# [WHAT YOU HAVE TO DO]
Write out each line below exactly as it appears.

# [DATA PROVIDED]
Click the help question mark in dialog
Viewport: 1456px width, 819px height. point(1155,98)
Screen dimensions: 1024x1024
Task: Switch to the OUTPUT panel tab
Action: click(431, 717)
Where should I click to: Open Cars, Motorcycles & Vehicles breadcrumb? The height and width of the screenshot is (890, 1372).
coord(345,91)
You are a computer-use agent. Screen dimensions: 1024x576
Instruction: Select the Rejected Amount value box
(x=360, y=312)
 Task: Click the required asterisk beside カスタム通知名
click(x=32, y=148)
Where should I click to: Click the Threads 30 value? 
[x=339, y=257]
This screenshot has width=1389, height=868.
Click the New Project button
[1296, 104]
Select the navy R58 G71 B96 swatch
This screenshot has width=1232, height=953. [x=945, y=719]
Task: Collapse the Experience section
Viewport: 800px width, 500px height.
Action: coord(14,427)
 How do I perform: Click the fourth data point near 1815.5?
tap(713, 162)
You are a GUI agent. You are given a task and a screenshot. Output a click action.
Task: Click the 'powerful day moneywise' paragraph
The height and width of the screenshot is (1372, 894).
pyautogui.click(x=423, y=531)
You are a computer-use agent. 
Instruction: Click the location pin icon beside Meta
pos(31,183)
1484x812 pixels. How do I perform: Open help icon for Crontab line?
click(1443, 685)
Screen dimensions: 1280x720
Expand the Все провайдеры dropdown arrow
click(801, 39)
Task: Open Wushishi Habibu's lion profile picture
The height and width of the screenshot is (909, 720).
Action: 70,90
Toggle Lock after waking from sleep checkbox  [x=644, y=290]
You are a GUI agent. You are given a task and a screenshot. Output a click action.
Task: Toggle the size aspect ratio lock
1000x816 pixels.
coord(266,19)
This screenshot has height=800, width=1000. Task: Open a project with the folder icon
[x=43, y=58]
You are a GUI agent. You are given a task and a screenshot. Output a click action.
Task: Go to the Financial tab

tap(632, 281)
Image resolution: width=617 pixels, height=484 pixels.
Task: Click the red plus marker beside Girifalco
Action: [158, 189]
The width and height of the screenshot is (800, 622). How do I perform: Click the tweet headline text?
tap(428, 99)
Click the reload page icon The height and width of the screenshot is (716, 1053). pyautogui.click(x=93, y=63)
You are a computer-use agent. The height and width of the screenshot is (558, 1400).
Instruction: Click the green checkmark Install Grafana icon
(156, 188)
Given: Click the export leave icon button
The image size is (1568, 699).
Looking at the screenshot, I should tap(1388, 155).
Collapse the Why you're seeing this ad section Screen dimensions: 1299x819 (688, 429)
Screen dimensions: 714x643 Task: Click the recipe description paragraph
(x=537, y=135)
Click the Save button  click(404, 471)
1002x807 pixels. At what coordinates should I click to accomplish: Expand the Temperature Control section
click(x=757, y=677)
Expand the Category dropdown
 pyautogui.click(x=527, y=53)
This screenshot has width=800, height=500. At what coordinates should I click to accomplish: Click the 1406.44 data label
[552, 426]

# [ANSWER TO THIS PROBLEM]
Click the help question mark in dialog
Viewport: 1456px width, 819px height. point(1155,98)
Screen dimensions: 1024x1024
Task: Switch to the OUTPUT panel tab
Action: click(431, 717)
Where should I click to: Open Cars, Motorcycles & Vehicles breadcrumb? The height and width of the screenshot is (890, 1372).
coord(345,91)
You are a computer-use agent. Screen dimensions: 1024x576
Instruction: Select the Rejected Amount value box
(x=360, y=312)
 Task: Click the required asterisk beside カスタム通知名
click(x=32, y=148)
Where should I click to: Click the Threads 30 value? 
[x=339, y=257]
This screenshot has width=1389, height=868.
Click the New Project button
[1296, 104]
Select the navy R58 G71 B96 swatch
This screenshot has width=1232, height=953. [x=945, y=719]
Task: Collapse the Experience section
Viewport: 800px width, 500px height.
Action: coord(14,427)
 How do I perform: Click the fourth data point near 1815.5?
tap(713, 162)
You are a GUI agent. You are given a task and a screenshot. Output a click action.
Task: Click the 'powerful day moneywise' paragraph
The height and width of the screenshot is (1372, 894).
pyautogui.click(x=423, y=531)
You are a computer-use agent. 
Instruction: Click the location pin icon beside Meta
pos(31,183)
1484x812 pixels. How do I perform: Open help icon for Crontab line?
click(1443, 685)
Screen dimensions: 1280x720
Expand the Все провайдеры dropdown arrow
click(801, 39)
Task: Open Wushishi Habibu's lion profile picture
The height and width of the screenshot is (909, 720).
Action: 70,90
Toggle Lock after waking from sleep checkbox  [x=644, y=290]
You are a GUI agent. You are given a task and a screenshot. Output a click action.
Task: Toggle the size aspect ratio lock
1000x816 pixels.
coord(266,19)
This screenshot has height=800, width=1000. Task: Open a project with the folder icon
[x=43, y=58]
You are a GUI agent. You are given a task and a screenshot. Output a click action.
Task: Go to the Financial tab

tap(632, 281)
Image resolution: width=617 pixels, height=484 pixels.
Task: Click the red plus marker beside Girifalco
Action: [158, 189]
The width and height of the screenshot is (800, 622). How do I perform: Click the tweet headline text?
tap(428, 99)
Click the reload page icon The height and width of the screenshot is (716, 1053). pyautogui.click(x=93, y=63)
You are a computer-use agent. The height and width of the screenshot is (558, 1400).
Instruction: Click the green checkmark Install Grafana icon
(156, 188)
Given: Click the export leave icon button
The image size is (1568, 699).
Looking at the screenshot, I should tap(1388, 155).
Collapse the Why you're seeing this ad section Screen dimensions: 1299x819 (688, 429)
Screen dimensions: 714x643 Task: Click the recipe description paragraph
(x=537, y=135)
Click the Save button  click(404, 471)
1002x807 pixels. At what coordinates should I click to accomplish: Expand the Temperature Control section
click(x=757, y=677)
Expand the Category dropdown
 pyautogui.click(x=527, y=53)
This screenshot has width=800, height=500. At what coordinates should I click to accomplish: Click the 1406.44 data label
[552, 426]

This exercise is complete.